## Goal
Reproduce the following data line for line, with no changes.

Excerpt from a dataset:
** start **

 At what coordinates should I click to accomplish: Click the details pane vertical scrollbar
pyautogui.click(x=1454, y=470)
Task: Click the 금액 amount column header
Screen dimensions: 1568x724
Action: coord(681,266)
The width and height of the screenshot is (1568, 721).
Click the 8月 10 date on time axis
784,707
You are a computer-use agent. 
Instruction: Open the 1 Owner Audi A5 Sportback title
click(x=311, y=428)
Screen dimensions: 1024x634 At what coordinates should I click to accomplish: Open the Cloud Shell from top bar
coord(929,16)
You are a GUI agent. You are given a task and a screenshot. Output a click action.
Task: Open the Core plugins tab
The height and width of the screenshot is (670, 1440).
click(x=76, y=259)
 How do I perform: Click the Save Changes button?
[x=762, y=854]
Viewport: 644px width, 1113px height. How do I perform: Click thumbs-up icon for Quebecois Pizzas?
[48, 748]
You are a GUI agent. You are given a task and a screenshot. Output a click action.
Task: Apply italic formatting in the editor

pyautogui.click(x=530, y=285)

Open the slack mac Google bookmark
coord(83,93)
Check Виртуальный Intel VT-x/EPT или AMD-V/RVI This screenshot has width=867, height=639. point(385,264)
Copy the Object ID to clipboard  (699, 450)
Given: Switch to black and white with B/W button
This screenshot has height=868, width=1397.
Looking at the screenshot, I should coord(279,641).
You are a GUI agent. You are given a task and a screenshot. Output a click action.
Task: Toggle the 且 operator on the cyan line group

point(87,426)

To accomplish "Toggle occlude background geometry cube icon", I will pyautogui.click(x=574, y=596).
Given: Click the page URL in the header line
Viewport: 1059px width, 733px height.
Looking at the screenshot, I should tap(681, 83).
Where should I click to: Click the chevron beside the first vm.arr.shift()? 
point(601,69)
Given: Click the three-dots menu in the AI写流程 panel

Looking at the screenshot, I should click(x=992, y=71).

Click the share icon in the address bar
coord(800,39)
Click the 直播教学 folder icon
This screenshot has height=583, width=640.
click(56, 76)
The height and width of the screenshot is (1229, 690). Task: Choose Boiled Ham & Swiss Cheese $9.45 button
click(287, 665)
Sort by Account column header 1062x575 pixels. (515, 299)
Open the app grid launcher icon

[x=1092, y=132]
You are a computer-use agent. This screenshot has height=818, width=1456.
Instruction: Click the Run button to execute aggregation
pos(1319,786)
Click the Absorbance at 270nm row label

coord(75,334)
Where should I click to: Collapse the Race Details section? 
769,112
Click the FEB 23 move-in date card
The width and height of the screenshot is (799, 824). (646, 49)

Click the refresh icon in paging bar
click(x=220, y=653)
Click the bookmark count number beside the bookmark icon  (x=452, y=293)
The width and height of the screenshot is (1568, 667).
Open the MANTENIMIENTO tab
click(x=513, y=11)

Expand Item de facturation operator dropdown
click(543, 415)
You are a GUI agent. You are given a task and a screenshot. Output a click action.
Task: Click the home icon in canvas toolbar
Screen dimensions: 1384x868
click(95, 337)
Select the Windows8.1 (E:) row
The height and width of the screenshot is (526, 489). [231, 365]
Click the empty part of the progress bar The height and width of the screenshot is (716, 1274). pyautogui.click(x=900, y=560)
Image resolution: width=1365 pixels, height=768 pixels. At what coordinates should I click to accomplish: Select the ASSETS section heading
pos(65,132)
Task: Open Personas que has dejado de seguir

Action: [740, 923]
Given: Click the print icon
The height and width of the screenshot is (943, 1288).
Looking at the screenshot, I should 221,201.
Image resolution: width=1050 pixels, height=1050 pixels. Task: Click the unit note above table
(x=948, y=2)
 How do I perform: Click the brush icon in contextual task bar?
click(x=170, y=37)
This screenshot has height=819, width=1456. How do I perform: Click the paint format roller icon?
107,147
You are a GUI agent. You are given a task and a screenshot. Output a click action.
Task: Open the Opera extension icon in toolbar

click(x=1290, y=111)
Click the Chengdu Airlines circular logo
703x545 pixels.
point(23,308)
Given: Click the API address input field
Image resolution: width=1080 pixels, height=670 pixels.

** end **

## Solved exercise
 At what coordinates should I click to accomplish: Click the details pane vertical scrollbar
pyautogui.click(x=1454, y=470)
Task: Click the 금액 amount column header
Screen dimensions: 1568x724
Action: coord(681,266)
The width and height of the screenshot is (1568, 721).
Click the 8月 10 date on time axis
784,707
You are a computer-use agent. 
Instruction: Open the 1 Owner Audi A5 Sportback title
click(x=311, y=428)
Screen dimensions: 1024x634 At what coordinates should I click to accomplish: Open the Cloud Shell from top bar
coord(929,16)
You are a GUI agent. You are given a task and a screenshot. Output a click action.
Task: Open the Core plugins tab
The height and width of the screenshot is (670, 1440).
click(x=76, y=259)
 How do I perform: Click the Save Changes button?
[x=762, y=854]
Viewport: 644px width, 1113px height. How do I perform: Click thumbs-up icon for Quebecois Pizzas?
[48, 748]
You are a GUI agent. You are given a task and a screenshot. Output a click action.
Task: Apply italic formatting in the editor

pyautogui.click(x=530, y=285)

Open the slack mac Google bookmark
coord(83,93)
Check Виртуальный Intel VT-x/EPT или AMD-V/RVI This screenshot has width=867, height=639. point(385,264)
Copy the Object ID to clipboard  (699, 450)
Given: Switch to black and white with B/W button
This screenshot has height=868, width=1397.
Looking at the screenshot, I should coord(279,641).
You are a GUI agent. You are given a task and a screenshot. Output a click action.
Task: Toggle the 且 operator on the cyan line group

point(87,426)

To accomplish "Toggle occlude background geometry cube icon", I will pyautogui.click(x=574, y=596).
Given: Click the page URL in the header line
Viewport: 1059px width, 733px height.
Looking at the screenshot, I should tap(681, 83).
Where should I click to: Click the chevron beside the first vm.arr.shift()? 
point(601,69)
Given: Click the three-dots menu in the AI写流程 panel

Looking at the screenshot, I should click(x=992, y=71).

Click the share icon in the address bar
coord(800,39)
Click the 直播教学 folder icon
This screenshot has height=583, width=640.
click(56, 76)
The height and width of the screenshot is (1229, 690). Task: Choose Boiled Ham & Swiss Cheese $9.45 button
click(287, 665)
Sort by Account column header 1062x575 pixels. (515, 299)
Open the app grid launcher icon

[x=1092, y=132]
You are a computer-use agent. This screenshot has height=818, width=1456.
Instruction: Click the Run button to execute aggregation
pos(1319,786)
Click the Absorbance at 270nm row label

coord(75,334)
Where should I click to: Collapse the Race Details section? 
769,112
Click the FEB 23 move-in date card
The width and height of the screenshot is (799, 824). (646, 49)

Click the refresh icon in paging bar
click(x=220, y=653)
Click the bookmark count number beside the bookmark icon  (x=452, y=293)
The width and height of the screenshot is (1568, 667).
Open the MANTENIMIENTO tab
click(x=513, y=11)

Expand Item de facturation operator dropdown
click(543, 415)
You are a GUI agent. You are given a task and a screenshot. Output a click action.
Task: Click the home icon in canvas toolbar
Screen dimensions: 1384x868
click(95, 337)
Select the Windows8.1 (E:) row
The height and width of the screenshot is (526, 489). [231, 365]
Click the empty part of the progress bar The height and width of the screenshot is (716, 1274). pyautogui.click(x=900, y=560)
Image resolution: width=1365 pixels, height=768 pixels. At what coordinates should I click to accomplish: Select the ASSETS section heading
pos(65,132)
Task: Open Personas que has dejado de seguir

Action: [740, 923]
Given: Click the print icon
The height and width of the screenshot is (943, 1288).
Looking at the screenshot, I should 221,201.
Image resolution: width=1050 pixels, height=1050 pixels. Task: Click the unit note above table
(x=948, y=2)
 How do I perform: Click the brush icon in contextual task bar?
click(x=170, y=37)
This screenshot has height=819, width=1456. How do I perform: Click the paint format roller icon?
107,147
You are a GUI agent. You are given a task and a screenshot. Output a click action.
Task: Open the Opera extension icon in toolbar

click(x=1290, y=111)
Click the Chengdu Airlines circular logo
703x545 pixels.
point(23,308)
Given: Click the API address input field
Image resolution: width=1080 pixels, height=670 pixels.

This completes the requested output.